** Text shown **
From: | "Mike Klaas" <mike(at)superhuman(dot)com> |
---|---|
To: | pgsql-general(at)postgresql(dot)org |
Cc: | "Engineering-archive" <engineering-archive(at)superhuman(dot)com> |
Subject: | Help understanding SIReadLock growing without bound on completed transaction |
Date: | 2020-05-21 19:48:22 |
Message-ID: | kah64cuu.911fba7b-28c9-4c00-93cc-7557777f9e58@we.are.superhuman.com |
Views: | Raw Message | Whole Thread | Download mbox | Resend email |
Thread: | |
Lists: | pgsql-general |
We recently experienced an issue where a transaction that was finished and no longer existed kept slowly accumulating SIReadLocks over the period of a week. The only way we could remove the locks was by restarting postgresql.
The entries in pg_locks resembled:
mode: SIReadLock
locktype: page
relation::regclass::text: <table>_pkey
virtualtransaction: 36/296299968
granted:t
pid: 2263461
count(1): 5559 (when grouped)

** Data provided **
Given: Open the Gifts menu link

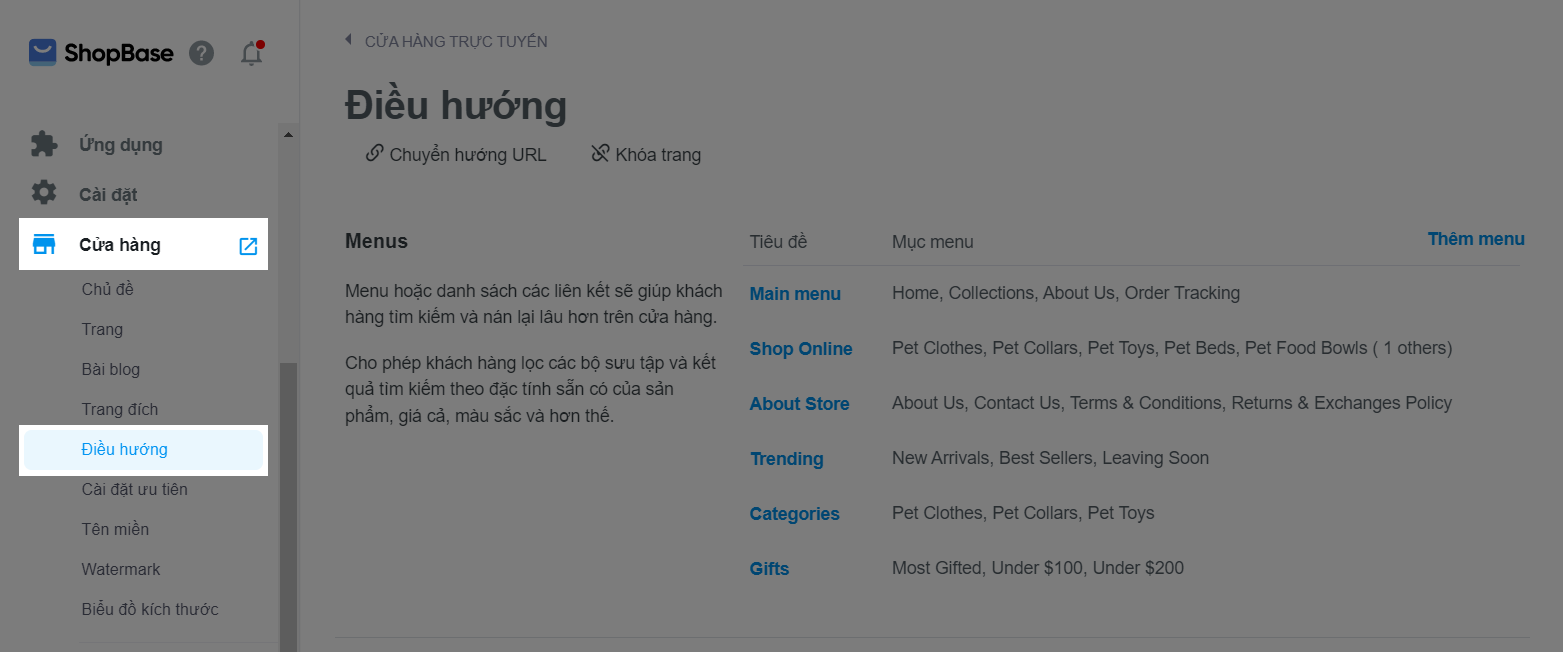Looking at the screenshot, I should click(x=769, y=569).
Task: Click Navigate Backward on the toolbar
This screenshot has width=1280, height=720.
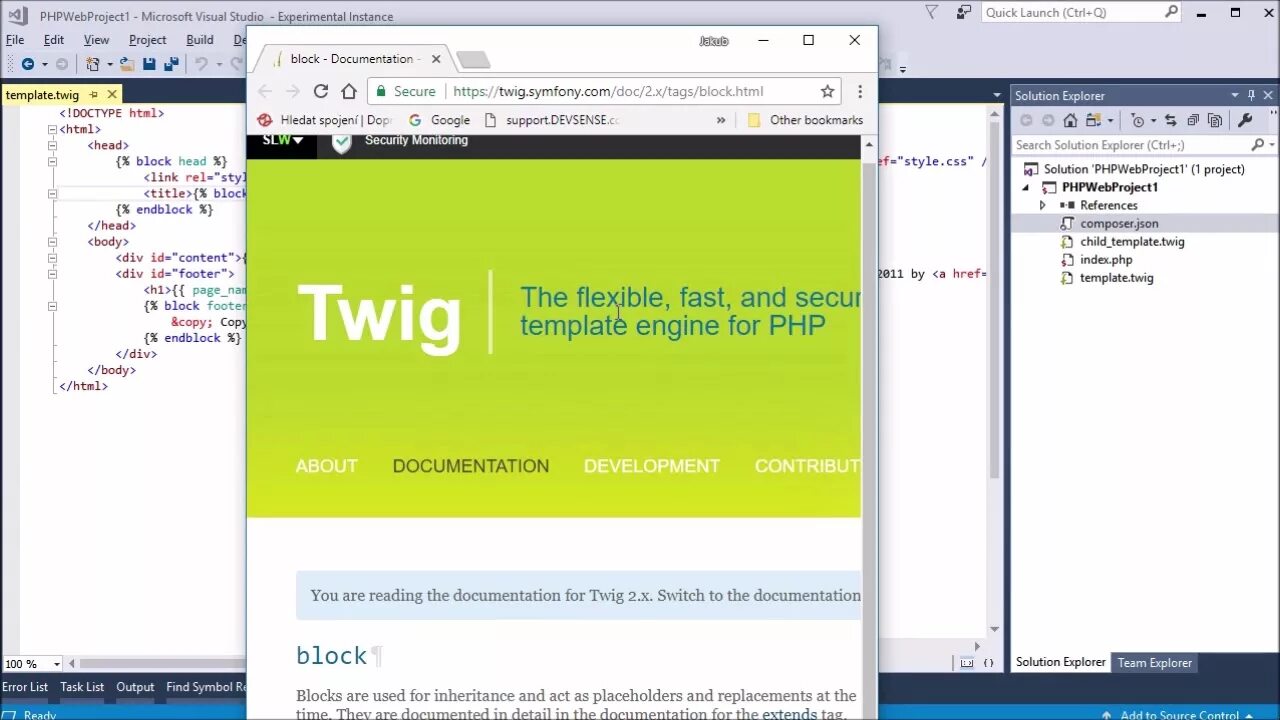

** What is asked **
According to the mailing-list message, what was the only way to remove the accumulating SIReadLocks?

** Exercise answer **
Restarting postgresql.